CHEMOMECHANICAL ANALYSIS OF A FUNCTIONALLY GRADED SPHERICAL HYDROGEL

As a kind of new smart materials, hydrogel has a special chemomechanical coupling effect. By using the functionally graded material, the adaptability and controllability of the hydrogel can be improved distinctly. In this analysis, the crosslink density of the hydrogel is assumed to be a power-law function of the radial position. By employing the general multi-field coupling large deformation theory and the Flory-Huggins free energy function, the governing equations of the functionally graded spherical hydrogel (FGSH) undergoing the spherically symmetric deformation are developed. The theoretical analysis of the swelling behavior accompanying the inhomogeneous large deformation is presented for the FGSH when subjected to the internal pressure and the prescribed chemical potential.

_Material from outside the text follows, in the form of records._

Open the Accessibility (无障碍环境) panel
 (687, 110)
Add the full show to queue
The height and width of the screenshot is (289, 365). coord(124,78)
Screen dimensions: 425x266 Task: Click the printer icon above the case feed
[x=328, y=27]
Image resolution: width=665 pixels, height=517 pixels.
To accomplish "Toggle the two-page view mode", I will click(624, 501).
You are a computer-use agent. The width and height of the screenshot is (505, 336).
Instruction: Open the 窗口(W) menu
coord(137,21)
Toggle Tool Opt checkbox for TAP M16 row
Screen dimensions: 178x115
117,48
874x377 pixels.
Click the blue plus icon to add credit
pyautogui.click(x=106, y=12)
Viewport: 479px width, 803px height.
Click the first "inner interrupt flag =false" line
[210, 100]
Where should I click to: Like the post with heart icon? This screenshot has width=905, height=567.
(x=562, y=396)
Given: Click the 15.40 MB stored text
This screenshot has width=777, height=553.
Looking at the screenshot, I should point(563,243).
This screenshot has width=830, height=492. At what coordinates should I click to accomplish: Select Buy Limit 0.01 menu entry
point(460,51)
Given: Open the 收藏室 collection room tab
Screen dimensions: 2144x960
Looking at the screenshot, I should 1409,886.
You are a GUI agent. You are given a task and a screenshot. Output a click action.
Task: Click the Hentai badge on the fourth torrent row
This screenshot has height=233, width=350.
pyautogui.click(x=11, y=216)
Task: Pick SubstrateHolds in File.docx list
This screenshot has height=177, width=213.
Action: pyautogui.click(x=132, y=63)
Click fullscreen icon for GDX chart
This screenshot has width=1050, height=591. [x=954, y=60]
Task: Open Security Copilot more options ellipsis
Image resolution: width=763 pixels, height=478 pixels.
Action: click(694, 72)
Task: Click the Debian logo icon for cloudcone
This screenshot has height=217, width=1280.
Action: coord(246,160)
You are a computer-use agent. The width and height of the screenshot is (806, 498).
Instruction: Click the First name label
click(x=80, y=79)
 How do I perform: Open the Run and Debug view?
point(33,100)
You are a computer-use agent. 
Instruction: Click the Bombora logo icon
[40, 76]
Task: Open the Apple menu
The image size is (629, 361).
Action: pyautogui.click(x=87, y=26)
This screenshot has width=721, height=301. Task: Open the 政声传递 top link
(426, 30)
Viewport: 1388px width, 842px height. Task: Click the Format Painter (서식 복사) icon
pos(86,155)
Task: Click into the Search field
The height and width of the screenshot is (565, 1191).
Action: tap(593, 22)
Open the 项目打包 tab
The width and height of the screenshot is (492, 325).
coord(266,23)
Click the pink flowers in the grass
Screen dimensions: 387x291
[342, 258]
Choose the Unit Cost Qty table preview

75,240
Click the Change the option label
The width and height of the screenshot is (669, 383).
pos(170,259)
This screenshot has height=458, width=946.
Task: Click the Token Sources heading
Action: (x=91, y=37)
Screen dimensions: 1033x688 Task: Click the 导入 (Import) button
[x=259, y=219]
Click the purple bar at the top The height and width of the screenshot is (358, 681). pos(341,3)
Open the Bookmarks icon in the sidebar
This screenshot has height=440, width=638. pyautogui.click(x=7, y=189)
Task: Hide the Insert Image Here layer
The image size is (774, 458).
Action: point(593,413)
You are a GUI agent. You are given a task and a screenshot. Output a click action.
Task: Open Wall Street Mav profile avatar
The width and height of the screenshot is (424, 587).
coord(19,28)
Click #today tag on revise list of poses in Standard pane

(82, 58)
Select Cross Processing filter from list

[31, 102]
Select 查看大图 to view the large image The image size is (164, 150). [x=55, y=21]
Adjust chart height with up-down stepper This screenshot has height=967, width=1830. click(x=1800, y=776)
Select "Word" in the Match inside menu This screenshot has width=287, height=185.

Numerical results show that both the internal pressure-internal radius curve and the internal pressure-radial stretch curve exhibit a stable region and an unstable region, which means that if the internal pressure exceeds a certain critical value, the instability will occur and the hydrogel will finally be damaged. The critical value of the internal pressure increases with the increasing of gradient index. It is shown that the material parameters, such as gradient index, the interaction parameter between the polymer network and the solvent, the cross-link density and the volume of the solvent molecular, and the environmental chemical potential have a significant effect on the swelling behavior of the FGSH. If the internal pressure is fixed, the radial displacement of FGSH at the internal surface is nearly linear with respect to the gradient index, while it appears obvious nonlinear to other parameters. The investigation is helpful to realize the precise control of the hydrogel-based smart structures and devices under the complex environments.